Then Don Bosco Prep (Ramsey, N.J.) senior Ryan Grant came off the field spitting anger into his own jersey. He had just coughed up the ball in a key game against the then Lords of New Jersey high school football, Bergen Catholic.
“It was his first and only fumble of the entire season,” recalled then first-year assistant coach Nunzio Campanile. “He came to the sideline looking like he’d just caused the end of the world.”
Of course, the apocalypse never came and Grant certainly showed more life, later in the game leading the Ironmen to victory that day, an 11-1 record and ride all the way to the 2000 state championship game.
The current star tailback for the Green Bay Packers rushed for 1,963 yards that season and 26 touchdowns. He also had 61 tackles and seven interceptions from his safety and cornerback spots and was an easy choice for New Jersey Player of the Year.
“That reaction to the fumble showed just what a competitive, conscientious kid he was,” Campanile said. “He was exactly the type of kid we wanted to be the face of the program.”
The victory over Bergen that day was also symbolic as Bosco Prep emerged as the new state power shortly thereafter.
In fact, later that season in the playoffs, the Ironmen eliminated Bergen in the second round and Grant, quite predictably, was in the center of the fray.
With the score tied at 14-14, Grant scored the go-ahead touchdown run to put Bosco up for good. But Grant was just getting started.
“Bergen came right back down but Ryan intercepted the ball in the end zone, the second of two he had that day,” said Campanile, now the program's offensive coordinator. “A couple plays later he zoomed down the field on an 80-yard TD run and we win going away.
“He just flipped the switch and turned everything around.”
With his team leading 32-13, Grant got injured in the state championship game against Holy Cross. The Ironmen ended up losing on the last play of the game on a 47-yard field goal.
The loss was crushing to be sure, but Grant, of course, didn’t let it deter him. He starred at Notre Dame and signed with the New York Giants as an undrafted free agent in 2005. He played sparingly, and missed the entire 2006 season following a bizarre off-the-field accident that severed an artery, tendon and ulnar nerve in his left arm. He almost bled to death and doctors said he may not regain the use of his left hand.
He rehabbed back to health but in 2007 was traded to Green Bay, where he hit the ground running, rushing for 929 yards in the final 10 games, averaged 5.1 yards per carry and scored eight touchdowns. In a 42-20 playoff win over Seattle, Grant fumbled twice early that led to two Seahawks’ TDs.
But like in high school, he responded full force going for a franchise postseason mark of 201 yards and three touchdowns.
None of it has been surprising to any on the Bosco staff.
“He hung in there on the practice squad and then being injured and then being traded,” Campanile said. “It was hard when he was traded but the good part was that someone else really wanted him. All of it just shows what kind of perseverance he has.”

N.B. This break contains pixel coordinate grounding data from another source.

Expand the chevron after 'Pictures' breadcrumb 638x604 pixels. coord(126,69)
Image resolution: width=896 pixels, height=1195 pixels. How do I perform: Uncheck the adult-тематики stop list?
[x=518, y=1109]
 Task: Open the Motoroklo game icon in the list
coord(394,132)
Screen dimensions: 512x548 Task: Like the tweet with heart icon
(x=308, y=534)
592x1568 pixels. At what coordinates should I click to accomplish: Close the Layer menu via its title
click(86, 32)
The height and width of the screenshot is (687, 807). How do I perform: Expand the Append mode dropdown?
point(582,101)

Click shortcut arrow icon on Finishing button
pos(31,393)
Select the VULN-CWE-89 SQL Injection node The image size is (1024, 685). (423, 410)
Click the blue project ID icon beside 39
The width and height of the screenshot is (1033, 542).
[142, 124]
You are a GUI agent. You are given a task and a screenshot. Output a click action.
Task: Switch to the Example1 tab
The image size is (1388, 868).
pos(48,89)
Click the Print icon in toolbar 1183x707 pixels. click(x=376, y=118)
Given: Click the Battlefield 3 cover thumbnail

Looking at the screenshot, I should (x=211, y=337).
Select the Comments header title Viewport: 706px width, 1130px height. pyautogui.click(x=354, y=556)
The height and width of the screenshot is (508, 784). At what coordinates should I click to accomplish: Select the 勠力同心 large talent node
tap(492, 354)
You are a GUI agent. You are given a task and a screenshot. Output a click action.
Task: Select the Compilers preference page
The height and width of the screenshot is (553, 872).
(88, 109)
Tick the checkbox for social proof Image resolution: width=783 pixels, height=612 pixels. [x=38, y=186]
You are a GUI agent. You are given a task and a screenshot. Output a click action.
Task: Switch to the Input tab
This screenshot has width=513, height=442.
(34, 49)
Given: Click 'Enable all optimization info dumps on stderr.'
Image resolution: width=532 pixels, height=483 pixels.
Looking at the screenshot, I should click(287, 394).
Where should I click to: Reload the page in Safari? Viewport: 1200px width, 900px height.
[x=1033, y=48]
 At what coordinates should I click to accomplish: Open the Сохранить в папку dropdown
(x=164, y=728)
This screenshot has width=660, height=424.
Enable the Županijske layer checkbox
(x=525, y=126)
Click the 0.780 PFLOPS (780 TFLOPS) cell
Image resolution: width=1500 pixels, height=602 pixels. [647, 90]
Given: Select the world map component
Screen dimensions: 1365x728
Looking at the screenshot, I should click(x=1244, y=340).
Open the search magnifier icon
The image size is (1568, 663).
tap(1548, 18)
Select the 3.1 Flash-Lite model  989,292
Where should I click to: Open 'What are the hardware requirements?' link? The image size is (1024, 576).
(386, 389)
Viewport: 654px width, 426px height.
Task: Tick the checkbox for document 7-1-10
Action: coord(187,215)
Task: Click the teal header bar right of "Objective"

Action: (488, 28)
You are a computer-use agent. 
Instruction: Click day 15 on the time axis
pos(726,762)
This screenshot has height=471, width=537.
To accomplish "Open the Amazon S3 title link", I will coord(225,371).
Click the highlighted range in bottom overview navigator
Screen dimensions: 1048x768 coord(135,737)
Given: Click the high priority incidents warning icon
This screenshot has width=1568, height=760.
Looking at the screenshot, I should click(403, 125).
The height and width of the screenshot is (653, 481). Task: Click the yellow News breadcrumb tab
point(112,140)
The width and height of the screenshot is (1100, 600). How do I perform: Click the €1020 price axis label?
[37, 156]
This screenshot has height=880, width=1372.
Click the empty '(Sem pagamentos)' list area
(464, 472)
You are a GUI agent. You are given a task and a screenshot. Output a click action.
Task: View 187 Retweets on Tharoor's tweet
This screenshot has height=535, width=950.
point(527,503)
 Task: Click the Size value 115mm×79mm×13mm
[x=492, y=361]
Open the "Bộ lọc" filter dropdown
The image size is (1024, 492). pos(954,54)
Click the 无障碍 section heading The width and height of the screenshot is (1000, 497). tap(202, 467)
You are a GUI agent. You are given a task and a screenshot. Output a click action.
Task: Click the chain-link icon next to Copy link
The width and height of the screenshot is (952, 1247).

With big expectations after 2007, the 6-foot-1, 222-pound Grant struggled early last season and had so-so numbers: 1,203 yards, 3.9 average, and four touchdowns.
Campanile said if his high school days are any indications, Grant is destined for a big 2009.
So is Grant's alma mater which sports at least five Division I athletes and is scheduled to host California national power De La Salle on Saturday. The game features two nationally-ranked teams.
“He’s always responded, he’s always been a confident kid but very humble,” Campanile said. “He had such a great work ethic. He didn’t say much but he didn’t need to. Everyone followed because they had so much respect for him.”
After Grant, also a basketball and track standout, graduated from Bosco, many talented and dedicated players followed.
Quarterback Mike Teel was just signed with the Seattle Seahawks. Cornerback Michael Ray Garvin is on the injured reserve for the Arizona Cardinals. Linebacker Brian Toal, Bosco head coach Greg Toal’s son, starred at Boston College and is now with the Las Vegas Locomotives of the United Football League.
“It all started with Ryan,” Campanile said. “He was one of the hardest working guys we ever had in the program on top of all his talent. He’s someone we’re very proud to say came from Don Bosco Prep.”